Direction 1 →
According to the text on the BLM Public Lands Rule, why does IOGA believe that access would generally not be harmed by the 2024 Rule?

Text →
The BLM “Conservation & Landscape Health” Rule—and Why We’re Urging a Middle Path

Quick Take: In May 2024, the Bureau of Land Management (BLM) finalized the Conservation and Landscape Health Rule, commonly known as the "Public Lands Rule", to clarify conservation as part of “multiple use,” standardize a land-health framework, and create new restoration/mitigation leasing tools. On September 11, 2025, BLM proposed to rescind the rule in full, arguing it is unnecessary, constrains agency flexibility, redefines “use,” and could increase litigation and delay. While we understand some of these concerns, IOGA sees value in many of the provisions and principles of the rule, and suggests modifying—rather than scrapping—the rule to retain practical tools while avoiding the policy whiplash that hurts businesses. 

What the 2024 Rule Did (and why outfitters should care)

Put conservation as a “multiple use” squarely into regulation. The rule anchored itself in the Federal Land Policy and Management Act’s (FLMPA) multiple-use and sustained-yield mandate (43 U.S.C. 1701–1702, 1732) which requires the BLM to manage public lands for a wide variety of values, including to conserve and protect fish, wildlife, and other natural resources. BLM codified “Principles for Ecosystem Resilience” at § 6101.5, including prevention of unnecessary or undue degradation (UUD). Idaho could benefit from a stronger federal focus on conservation – data suggests that almost 6 million acres, or about 54%, of BLM-managed lands in Idaho are failing to meet land health standards. For outfitters, the emphasis on keeping landscapes healthy and productive over time supports recreation-based businesses that depend on functioning habitat and intact scenic settings. 

Helped ensure that recreation – Idaho’s top economic driver on BLM lands – remains sustainable into the future. In Idaho, recreation is the primary driver of economic activity on BLM lands. Recreation creates more revenue annually than grazing, mineral/oil, gas, and BLM expenditures. This robust recreation economy, for both the outfitted and non-outfitted public,  is based on the availability of healthy ecosystems with robust populations of fish, game, birds, and other wildlife. We believe it is in the interest of IOGA members  for conservation to be a priority on BLM lands. However, we also recognize the outdoor recreation economy relies on reliable access and we are wary of any policy change that could potentially restrict access. This is why, after our review of the 2024 Rule we believe access would generally not be negatively affected by the rule as it explicitly states that conservation and associated tools are not prioritized over other uses, and that the restoration leases will not be used where existing rights/authorized uses would be in conflict. We understand the 2024 Rule not as a radical departure from the BLM’s mandate, but rather as a way of ensuring the land management decisions are consistent with the statutory requirements for multiple use under FLPMA, in particular as stated in Section 102 (43 U.S.C. 1701). 

Clarified land-health mechanics and responses. The rule added definitions that make decisions and expectations more transparent across programs, including “significant causal factor” (which triggers BLM action to correct the problem) and “significant progress” toward land-health standards. This consistency can reduce uncertainty across districts—and for permittees who need to plan seasons ahead.

Dataset content →
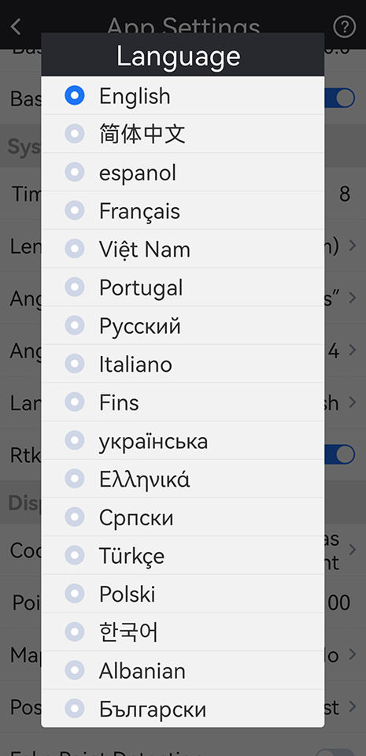The image size is (366, 756).
Task: Select the English radio button
Action: 75,95
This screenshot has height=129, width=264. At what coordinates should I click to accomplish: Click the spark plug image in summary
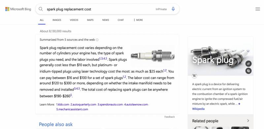[153, 56]
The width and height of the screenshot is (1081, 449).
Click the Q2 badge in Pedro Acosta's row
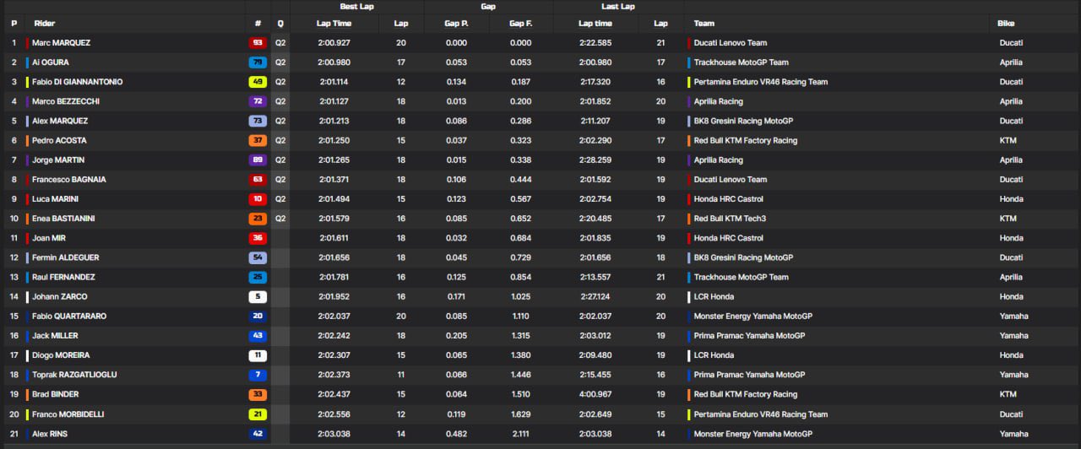[x=280, y=141]
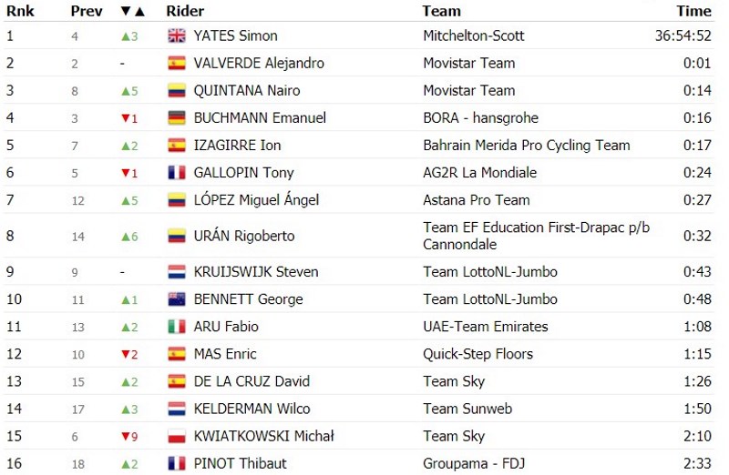Open rider QUINTANA Nairo's page
Screen dimensions: 729x475
(x=247, y=91)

Direction 2 →
Reproduce all of the rows above, swapping "screenshot" for "screen capture" wherever it appears and leaving everything else unchanged. Omit the pictures from your answer.

Reply 1 →
IOGA believes this because the rule explicitly states that conservation and its associated tools are not prioritized over other uses. It also states that restoration leases will not be used where they would conflict with existing rights or authorized uses.

Reply 2 →
The image size is (366, 756).
Task: Select the English radio button
Action: 75,95
This screen capture has height=129, width=264. At what coordinates should I click to accomplish: Click the spark plug image in summary
[153, 56]
The width and height of the screen capture is (1081, 449).
Click the Q2 badge in Pedro Acosta's row
[x=280, y=141]
Open rider QUINTANA Nairo's page
Screen dimensions: 729x475
(x=247, y=91)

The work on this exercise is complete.